29 de outubro
de 2012 | 10h 04- O Estado de São Paulo
GENEBRA
- O Brasil foi um dos países que lideraram o movimento protecionista no mundo
em 2012, adotando uma série de barreiras comerciais que acabaram afetando
diversos setores da economia. O alerta faz parte de um levantamento realizado
pela ONU, OCDE e OMC, a pedido do G-20.
Num
esforço de identificar o comportamento dos governos diante da crise e monitorar
a situação do comércio mundial, as entidades estimam que as pressões
protecionistas têm crescido em todos os continentes e o informe também não
deixa de apontar para a Europa como uma das regiões que têm contribuído para o
protecionismo. O que também preocupa é que as barreiras, que prometiam ser
temporárias, começam a se perpetuar.
O
levantamento será publicado nessa segunda-feira, simultaneamente em Paris e
Genebra. Mas partes de uma versão preliminar à qual o Estado obteve acesso
revelam a preocupação das entidades em relação à incapacidade de a economia
mundial voltar a se recuperar e o impacto disso para o comércio e
investimentos.
Na
avaliação da OMC, a expansão do comércio mundial será de no máximo 2,5% em
2012, depois de rever para baixo em duas vezes a previsão.
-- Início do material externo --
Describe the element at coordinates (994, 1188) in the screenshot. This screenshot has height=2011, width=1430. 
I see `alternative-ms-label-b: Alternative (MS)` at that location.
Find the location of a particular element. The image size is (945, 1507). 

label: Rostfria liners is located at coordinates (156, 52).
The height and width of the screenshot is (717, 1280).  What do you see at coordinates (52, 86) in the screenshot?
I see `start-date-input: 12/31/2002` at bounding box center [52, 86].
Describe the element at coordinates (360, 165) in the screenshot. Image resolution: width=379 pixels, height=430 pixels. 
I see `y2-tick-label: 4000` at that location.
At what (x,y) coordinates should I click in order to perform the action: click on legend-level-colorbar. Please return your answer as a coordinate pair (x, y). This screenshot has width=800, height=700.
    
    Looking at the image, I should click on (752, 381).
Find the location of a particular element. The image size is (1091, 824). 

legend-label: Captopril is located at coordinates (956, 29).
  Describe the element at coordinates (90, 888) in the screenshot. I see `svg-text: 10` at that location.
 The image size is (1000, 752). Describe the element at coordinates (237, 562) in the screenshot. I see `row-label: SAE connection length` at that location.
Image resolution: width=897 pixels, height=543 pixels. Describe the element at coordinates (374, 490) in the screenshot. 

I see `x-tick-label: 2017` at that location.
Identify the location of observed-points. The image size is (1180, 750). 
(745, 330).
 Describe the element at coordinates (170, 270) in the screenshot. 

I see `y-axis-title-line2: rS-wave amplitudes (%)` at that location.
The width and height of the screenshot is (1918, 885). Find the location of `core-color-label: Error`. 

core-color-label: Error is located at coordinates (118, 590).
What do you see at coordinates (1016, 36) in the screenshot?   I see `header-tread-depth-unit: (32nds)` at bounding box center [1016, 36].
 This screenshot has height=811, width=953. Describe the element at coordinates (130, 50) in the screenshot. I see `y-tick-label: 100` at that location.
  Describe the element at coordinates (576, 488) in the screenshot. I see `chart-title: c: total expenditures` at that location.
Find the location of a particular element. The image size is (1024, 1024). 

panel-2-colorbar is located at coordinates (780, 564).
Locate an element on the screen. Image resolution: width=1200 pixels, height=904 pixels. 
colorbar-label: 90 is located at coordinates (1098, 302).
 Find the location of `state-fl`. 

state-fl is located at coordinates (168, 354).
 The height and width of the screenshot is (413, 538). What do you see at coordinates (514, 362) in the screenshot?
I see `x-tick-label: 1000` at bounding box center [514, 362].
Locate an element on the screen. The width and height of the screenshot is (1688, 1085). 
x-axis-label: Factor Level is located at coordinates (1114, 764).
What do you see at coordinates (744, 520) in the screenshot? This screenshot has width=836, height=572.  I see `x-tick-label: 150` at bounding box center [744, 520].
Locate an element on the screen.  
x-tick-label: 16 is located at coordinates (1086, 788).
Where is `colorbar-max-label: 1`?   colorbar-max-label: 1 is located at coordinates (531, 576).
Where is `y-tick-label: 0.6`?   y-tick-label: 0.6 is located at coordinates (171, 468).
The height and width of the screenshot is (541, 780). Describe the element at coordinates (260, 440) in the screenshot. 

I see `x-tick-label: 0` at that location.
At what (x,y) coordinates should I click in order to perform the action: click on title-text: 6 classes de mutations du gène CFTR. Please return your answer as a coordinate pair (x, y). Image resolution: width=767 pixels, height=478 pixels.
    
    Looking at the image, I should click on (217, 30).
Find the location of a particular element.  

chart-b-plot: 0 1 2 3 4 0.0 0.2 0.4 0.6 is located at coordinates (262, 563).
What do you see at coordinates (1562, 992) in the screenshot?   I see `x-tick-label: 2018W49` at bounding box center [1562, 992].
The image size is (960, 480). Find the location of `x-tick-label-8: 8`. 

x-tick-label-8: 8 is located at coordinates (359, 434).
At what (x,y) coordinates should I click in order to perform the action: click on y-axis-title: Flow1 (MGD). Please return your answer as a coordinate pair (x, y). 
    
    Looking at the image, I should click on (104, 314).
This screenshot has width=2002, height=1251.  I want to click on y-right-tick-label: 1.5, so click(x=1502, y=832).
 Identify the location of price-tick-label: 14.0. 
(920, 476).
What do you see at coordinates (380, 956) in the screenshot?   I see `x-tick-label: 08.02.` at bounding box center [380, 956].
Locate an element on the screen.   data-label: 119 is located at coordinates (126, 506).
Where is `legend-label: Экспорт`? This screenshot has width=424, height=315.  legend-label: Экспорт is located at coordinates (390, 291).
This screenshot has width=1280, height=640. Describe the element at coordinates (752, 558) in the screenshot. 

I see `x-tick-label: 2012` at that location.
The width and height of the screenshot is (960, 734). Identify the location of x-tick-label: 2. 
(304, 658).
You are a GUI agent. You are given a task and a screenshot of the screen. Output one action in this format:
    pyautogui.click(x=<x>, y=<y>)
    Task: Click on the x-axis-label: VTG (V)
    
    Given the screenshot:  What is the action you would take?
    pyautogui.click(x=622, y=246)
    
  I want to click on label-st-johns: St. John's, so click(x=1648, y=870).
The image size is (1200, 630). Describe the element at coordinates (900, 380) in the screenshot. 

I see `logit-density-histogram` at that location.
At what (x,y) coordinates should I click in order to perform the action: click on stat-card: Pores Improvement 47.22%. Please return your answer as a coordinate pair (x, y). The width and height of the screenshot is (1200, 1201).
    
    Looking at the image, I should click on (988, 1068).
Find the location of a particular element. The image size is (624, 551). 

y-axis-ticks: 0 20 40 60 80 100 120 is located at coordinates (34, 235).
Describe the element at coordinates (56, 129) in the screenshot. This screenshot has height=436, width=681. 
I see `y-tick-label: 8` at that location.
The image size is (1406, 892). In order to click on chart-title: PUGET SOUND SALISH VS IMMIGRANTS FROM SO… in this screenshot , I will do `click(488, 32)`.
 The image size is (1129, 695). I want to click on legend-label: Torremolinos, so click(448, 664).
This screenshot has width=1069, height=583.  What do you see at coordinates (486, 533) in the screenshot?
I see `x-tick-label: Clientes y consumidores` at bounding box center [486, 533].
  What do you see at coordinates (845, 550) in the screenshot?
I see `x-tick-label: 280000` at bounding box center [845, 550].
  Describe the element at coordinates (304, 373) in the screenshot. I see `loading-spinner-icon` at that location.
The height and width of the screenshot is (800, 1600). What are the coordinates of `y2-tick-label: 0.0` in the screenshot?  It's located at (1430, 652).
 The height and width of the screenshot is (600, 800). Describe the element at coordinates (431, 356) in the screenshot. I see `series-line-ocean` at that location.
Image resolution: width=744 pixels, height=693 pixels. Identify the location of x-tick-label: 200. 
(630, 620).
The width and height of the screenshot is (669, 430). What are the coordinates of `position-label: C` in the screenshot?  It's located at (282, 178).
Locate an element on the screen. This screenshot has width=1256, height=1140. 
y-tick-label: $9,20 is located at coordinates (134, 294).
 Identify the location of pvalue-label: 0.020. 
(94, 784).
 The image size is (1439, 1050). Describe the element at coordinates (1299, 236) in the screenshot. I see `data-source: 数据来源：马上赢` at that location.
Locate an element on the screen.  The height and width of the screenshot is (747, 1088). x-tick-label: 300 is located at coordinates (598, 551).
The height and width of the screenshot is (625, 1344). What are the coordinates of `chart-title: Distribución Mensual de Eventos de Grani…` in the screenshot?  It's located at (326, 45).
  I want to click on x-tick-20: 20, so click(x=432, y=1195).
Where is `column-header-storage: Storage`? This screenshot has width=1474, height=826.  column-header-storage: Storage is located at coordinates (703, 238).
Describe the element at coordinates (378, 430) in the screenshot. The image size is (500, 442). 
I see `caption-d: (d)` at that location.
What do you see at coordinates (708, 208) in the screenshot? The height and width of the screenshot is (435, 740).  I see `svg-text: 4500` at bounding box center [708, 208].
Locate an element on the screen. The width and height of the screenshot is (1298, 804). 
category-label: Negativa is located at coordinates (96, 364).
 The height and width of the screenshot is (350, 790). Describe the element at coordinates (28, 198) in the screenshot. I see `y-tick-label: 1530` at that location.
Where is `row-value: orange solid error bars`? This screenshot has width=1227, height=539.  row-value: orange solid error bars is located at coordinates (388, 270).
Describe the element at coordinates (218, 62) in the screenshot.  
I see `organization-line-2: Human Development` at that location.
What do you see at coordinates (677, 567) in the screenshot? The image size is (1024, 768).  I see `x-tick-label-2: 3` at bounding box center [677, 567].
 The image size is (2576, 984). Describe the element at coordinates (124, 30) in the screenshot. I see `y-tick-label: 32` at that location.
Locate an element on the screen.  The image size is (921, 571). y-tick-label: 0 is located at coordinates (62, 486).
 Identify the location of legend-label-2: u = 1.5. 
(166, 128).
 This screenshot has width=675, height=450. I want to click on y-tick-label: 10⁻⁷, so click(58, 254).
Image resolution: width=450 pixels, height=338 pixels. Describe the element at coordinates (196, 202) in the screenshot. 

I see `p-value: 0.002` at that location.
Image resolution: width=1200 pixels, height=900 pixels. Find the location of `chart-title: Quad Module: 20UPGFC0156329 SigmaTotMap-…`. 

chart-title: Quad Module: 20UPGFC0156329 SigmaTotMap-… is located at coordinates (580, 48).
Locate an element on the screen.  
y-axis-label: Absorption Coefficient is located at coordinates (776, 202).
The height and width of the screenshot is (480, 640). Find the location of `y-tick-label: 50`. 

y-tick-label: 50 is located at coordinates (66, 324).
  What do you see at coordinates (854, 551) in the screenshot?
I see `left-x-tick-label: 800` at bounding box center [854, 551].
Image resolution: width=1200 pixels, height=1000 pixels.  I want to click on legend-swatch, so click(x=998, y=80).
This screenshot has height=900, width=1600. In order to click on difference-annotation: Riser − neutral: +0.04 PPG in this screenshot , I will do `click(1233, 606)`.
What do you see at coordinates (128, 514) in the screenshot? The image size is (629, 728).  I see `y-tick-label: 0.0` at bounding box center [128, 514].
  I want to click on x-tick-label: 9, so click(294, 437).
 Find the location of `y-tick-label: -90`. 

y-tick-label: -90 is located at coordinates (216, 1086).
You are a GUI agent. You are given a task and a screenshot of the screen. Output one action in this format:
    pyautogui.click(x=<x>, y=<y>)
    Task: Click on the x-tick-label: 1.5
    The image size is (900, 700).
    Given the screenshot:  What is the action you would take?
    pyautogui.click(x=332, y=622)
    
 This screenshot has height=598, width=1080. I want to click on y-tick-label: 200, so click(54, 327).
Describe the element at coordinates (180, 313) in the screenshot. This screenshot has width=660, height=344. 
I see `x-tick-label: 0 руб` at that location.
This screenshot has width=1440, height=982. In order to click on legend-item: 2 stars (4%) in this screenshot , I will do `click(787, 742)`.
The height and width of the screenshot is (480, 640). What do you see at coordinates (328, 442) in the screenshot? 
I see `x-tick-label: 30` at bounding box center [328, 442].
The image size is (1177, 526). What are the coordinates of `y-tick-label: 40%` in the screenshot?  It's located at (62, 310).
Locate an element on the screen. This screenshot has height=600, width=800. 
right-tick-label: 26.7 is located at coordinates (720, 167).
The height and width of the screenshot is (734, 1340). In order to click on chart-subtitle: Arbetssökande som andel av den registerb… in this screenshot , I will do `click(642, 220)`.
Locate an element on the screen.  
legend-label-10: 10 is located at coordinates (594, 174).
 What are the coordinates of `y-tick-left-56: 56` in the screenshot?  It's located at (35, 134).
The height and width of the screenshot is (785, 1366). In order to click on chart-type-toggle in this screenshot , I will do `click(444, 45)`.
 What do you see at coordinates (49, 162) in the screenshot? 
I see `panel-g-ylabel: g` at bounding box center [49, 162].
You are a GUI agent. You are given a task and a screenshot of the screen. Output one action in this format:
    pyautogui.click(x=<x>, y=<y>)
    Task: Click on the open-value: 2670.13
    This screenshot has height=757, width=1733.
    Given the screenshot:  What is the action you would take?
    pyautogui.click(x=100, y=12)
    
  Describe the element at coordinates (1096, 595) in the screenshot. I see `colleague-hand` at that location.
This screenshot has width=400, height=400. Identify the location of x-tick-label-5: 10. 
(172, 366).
Diante ainda de um
desemprego recorde em vários países, a estimativa da entidade é de que governos
continuam sofrendo pressões de setores atingidos para que sejam protegidos da
concorrência estrangeira.
No
caso brasileiro, medidas como a elevação de taxas de importação e programas
para dar privilégios à produção nacional são listados como exemplos de atitudes
contrárias à liberalização.
O
Itamaraty insiste que elevar as tarifas aos níveis que legalmente tem direito
na OMC não representa uma violação das regras internacionais e aponta que o
País está apenas usando o espaço de política pública a que tem direito pelas
regras.
Queixas
O
que países ricos se queixam é de que, no âmbito do G-20, o Brasil firmou com os
demais governos um compromisso para não elevar barreiras. Diplomatas europeus e
americanos já se queixaram, em reuniões fechadas com o governo brasileiro, das
novas medidas do País. Outros, como Canadá e Japão, preferiram atacar as
barreiras em reuniões na OMC.
Num
estudo que será também publicado nos próximos dias pela entidade Global Trade
Alert, financiada pelo Banco Mundial, o Brasil aparece com um dos países que
menos visaram as empresas estrangeiras ao adotar barreiras comerciais, pelo
menos entre as sete maiores economias do mundo. Japão e Europa estariam entre
aqueles que mais medidas tomaram que acabam discriminando empresas
estrangeiras. Esse grupo adotou quase 900 das 1,5 mil barreiras comerciais
criadas por governo desde a eclosão da crise internacional, em 2008.
Impacto
Outra
constatação é que, desde 2008, pelo menos 3% do comércio mundial foi afetado
por medidas protecionistas e políticas que governos prometiam que seriam
temporárias acabaram se consolidando como novas realidades.
Em
termos de investimentos, o levantamento chama a atenção para a proliferação de
medidas protecionistas. "Vemos com preocupação o aumento de medidas
relacionadas aos investimentos com um cunho nacionalista", afirmou James
Zhan, diretor do Departamento de Investimentos da Unctad e um dos responsáveis
pela elaboração do levantamento.
Sobre
a decisão do governo brasileiro de ampliar o prazo para a redução do IPI pelo
menos até o final do ano, Zhan estima que o "julgamento ainda está em
aberto" para determinar se o impacto será positivo ou não. "Temos
visto várias empresas anunciarem que vão investir no Brasil na produção de
veículos", disse. "Eu classifico esses investimentos como uma espécie
de estratégia para saltar as barreiras impostas."
BMW
e Volvo foram algumas das montadoras que anunciaram investimentos em produção
no Brasil. No primeiro semestre do ano, a ONU constatou que o fluxo de
investimentos no mundo caiu em 8% diante da desaceleração da economia mundial.
Zhan, porém, alerta que o principal fator que vai determinar o fluxo no médio
prazo de investimentos é a proliferação de medidas nacionalistas por governos.